Leavesley Silas J, Johnson Santina, Paudel Sunita S, Knighten Jennifer, Tambe Dhananjay T, Francis Michael, Gong Na, Taylor Mark S, Rich Thomas C
Department of Chemical and Biomolecular Engineering.
Department of Pharmacology.
Proc SPIE Int Soc Opt Eng. 2023 Jan-Feb;12383. doi: 10.1117/12.2650653. Epub 2023 Mar 15.
Second messenger signals, e.g., Ca and cyclic nucleotides, orchestrate a wide range of cellular events. The methods by which second messenger signals determine specific physiological responses are complex. Recent studies point to the importance of temporal and spatial encoding in determining signal specificity. Studies also indicate the importance of mechanical stimuli, substrate stiffness, and mechanical responses - the "mechanosome" - in regulating physiology. Hence, approaches that probe both chemical and mechanical signals are needed. Here, we report preliminary efforts to combine hyperspectral imaging for second messenger signal measurements, monolayer stress microscopy for mechanical force measurements, and S8 analysis software for quantifying localized signals - specifically, Ca dynamics and mechanical forces in human airway smooth muscle cells (HASMCs). HASMCs were prepared as confluent monolayers on 11 kPa gels with embedded fluorescent microparticles that serve as fiducial markers as well as smaller microparticles to measure deformation (strain). Imaging was performed using a custom excitation-scanning hyperspectral microscope. Hyperspectral images were unmixed to identify signals from cellular fluorescent labels (e.g., CAL 590-AM) and fluorescent microparticles. Images were analyzed to quantify localized force dynamics through monolayer stress microscopy. S8 software was used to identify, track, and quantify spatially-localized Ca activity. Results indicate that localized and transient cellular signals and forces can be quantified and mapped within cell populations. Importantly, these results establish a method for simultaneous interrogation of cellular signals and mechanical forces that may play synergistic roles in regulating downstream cellular physiology in confluent monolayers. This work was supported by NIH P01HL066299, R01HL137030, R01HL058506, and NSF MRI1725937. Drs. Leavesley and Rich disclose financial interest in a university start-up company, SpectraCyte LLC, to commercialize spectral imaging technologies.

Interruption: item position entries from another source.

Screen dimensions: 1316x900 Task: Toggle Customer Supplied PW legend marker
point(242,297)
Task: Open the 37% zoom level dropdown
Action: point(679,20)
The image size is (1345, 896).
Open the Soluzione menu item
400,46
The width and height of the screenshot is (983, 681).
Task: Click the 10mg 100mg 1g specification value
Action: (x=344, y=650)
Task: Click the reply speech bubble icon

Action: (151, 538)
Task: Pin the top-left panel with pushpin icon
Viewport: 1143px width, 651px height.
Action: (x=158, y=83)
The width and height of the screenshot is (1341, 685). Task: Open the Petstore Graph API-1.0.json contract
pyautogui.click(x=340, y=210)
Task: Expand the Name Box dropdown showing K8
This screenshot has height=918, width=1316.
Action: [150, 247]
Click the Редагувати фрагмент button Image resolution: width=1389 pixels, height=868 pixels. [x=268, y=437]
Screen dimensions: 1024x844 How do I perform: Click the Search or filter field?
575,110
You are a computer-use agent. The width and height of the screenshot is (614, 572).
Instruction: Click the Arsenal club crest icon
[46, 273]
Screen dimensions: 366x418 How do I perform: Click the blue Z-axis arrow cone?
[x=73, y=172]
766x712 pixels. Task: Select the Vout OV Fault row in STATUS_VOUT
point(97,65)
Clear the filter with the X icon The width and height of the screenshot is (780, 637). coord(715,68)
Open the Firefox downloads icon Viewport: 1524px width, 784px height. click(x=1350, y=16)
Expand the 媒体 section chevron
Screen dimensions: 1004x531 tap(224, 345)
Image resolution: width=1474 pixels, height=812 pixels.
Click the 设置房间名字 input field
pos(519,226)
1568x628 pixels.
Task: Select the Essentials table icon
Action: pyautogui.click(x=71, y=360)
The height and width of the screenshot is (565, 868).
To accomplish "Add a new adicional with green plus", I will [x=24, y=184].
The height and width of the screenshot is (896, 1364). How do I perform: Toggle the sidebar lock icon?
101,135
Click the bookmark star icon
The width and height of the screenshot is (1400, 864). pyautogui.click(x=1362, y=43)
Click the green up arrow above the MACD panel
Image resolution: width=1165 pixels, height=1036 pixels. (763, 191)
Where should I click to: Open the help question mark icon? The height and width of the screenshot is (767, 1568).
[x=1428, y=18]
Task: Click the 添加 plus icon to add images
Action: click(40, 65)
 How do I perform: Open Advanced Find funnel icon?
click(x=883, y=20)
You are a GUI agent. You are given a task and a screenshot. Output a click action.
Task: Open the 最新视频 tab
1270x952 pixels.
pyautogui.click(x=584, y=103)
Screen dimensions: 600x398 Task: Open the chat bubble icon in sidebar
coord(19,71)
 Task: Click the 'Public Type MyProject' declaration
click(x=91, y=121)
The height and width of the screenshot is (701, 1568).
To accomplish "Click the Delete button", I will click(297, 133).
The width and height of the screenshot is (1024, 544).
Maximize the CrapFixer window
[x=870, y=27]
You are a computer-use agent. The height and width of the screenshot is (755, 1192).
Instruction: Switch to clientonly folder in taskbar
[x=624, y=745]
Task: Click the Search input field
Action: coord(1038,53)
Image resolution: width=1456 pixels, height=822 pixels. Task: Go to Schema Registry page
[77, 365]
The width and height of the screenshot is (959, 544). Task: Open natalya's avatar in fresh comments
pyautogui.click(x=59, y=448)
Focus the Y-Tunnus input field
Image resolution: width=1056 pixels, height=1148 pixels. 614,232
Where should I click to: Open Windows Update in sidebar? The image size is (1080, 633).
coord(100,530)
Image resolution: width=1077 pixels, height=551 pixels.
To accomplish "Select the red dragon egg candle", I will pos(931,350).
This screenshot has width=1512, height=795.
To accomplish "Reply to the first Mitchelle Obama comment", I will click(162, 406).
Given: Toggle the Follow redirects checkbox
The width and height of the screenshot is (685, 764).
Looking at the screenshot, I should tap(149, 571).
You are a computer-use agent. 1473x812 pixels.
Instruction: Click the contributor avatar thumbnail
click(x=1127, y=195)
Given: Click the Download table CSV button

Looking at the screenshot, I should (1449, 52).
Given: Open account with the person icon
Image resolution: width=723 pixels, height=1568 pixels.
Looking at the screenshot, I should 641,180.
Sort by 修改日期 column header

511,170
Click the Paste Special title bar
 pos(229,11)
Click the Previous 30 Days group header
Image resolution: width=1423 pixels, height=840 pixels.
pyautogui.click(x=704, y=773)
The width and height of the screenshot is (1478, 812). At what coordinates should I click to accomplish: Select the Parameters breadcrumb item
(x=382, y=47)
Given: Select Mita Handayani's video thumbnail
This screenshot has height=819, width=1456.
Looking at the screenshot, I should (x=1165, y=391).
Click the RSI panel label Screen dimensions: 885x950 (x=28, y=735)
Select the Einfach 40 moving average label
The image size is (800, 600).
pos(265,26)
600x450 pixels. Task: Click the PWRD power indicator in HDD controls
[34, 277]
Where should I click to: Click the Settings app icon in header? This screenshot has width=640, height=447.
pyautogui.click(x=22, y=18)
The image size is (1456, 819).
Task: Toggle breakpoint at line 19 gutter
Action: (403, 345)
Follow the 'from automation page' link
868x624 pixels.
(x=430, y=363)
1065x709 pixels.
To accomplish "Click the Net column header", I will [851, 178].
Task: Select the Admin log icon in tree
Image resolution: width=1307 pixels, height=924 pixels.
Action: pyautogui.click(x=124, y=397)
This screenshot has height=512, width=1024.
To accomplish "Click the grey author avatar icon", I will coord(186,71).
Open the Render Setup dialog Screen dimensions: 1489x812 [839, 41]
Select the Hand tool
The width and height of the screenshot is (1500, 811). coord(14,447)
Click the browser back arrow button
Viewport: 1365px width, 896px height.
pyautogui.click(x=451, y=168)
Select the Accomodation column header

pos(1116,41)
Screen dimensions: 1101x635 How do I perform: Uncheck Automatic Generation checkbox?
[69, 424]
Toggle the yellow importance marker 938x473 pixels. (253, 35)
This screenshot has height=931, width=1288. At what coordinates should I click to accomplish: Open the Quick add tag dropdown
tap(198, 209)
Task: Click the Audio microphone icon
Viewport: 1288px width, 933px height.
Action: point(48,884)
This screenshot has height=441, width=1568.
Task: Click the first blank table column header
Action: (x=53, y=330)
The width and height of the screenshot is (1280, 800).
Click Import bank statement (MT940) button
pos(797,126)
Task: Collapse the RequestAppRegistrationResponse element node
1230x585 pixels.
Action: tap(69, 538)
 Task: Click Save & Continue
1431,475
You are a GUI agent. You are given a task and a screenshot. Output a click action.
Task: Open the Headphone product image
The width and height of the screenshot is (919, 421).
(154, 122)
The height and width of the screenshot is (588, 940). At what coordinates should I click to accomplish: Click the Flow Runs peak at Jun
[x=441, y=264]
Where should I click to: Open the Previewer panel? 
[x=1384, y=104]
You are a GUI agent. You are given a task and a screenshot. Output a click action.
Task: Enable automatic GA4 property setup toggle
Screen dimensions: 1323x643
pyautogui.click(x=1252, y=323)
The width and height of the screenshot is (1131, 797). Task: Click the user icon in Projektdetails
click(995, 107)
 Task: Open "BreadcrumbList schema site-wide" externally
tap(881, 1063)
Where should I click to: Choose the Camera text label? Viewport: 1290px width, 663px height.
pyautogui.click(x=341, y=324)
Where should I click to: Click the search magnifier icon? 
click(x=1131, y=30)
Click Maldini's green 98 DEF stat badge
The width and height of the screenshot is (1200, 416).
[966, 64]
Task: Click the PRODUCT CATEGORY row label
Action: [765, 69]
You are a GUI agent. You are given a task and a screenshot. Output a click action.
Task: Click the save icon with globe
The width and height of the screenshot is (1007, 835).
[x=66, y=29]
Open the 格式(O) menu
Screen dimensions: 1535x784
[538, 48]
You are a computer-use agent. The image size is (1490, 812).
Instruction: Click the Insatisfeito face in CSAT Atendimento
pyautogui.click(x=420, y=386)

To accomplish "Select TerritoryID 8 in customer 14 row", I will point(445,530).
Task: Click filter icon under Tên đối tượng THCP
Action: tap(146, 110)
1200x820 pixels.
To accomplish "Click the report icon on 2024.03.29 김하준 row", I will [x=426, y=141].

第二信使信号,如钙离子和环核苷酸,协调着广泛的细胞事件。第二信使信号决定特定生理反应的方式很复杂。最近的研究指出了时间和空间编码在决定信号特异性方面的重要性。研究还表明机械刺激、底物硬度和机械反应——“机械体”——在调节生理过程中的重要性。因此,需要能够探测化学和机械信号的方法。在此,我们报告了初步的工作,即将用于第二信使信号测量的高光谱成像、用于机械力测量的单层应力显微镜以及用于量化局部信号的S8分析软件相结合——具体而言,可以测量人气道平滑肌细胞(HASMCs)中的钙离子动态和机械力。将HASMCs制备成在11 kPa凝胶上的汇合单层,凝胶中嵌入荧光微粒作为基准标记以及较小的微粒以测量变形(应变)。使用定制的激发扫描高光谱显微镜进行成像。对高光谱图像进行解混以识别来自细胞荧光标记(如CAL 590-AM)和荧光微粒的信号。通过单层应力显微镜分析图像以量化局部力动态。使用S8软件识别、跟踪和量化空间局部的钙离子活性。结果表明,可以在细胞群体中对局部和瞬时的细胞信号及力进行量化和映射。重要的是,这些结果建立了一种同时探究细胞信号和机械力的方法,这些信号和力可能在调节汇合单层中的下游细胞生理过程中发挥协同作用。这项工作得到了美国国立卫生研究院(NIH)P01HL066299、R01HL137030、R01HL058506以及美国国家科学基金会(NSF)MRI1725937的支持。Leavesley博士和Rich博士披露了在一家大学初创公司SpectraCyte LLC中拥有经济利益,该公司旨在将光谱成像技术商业化。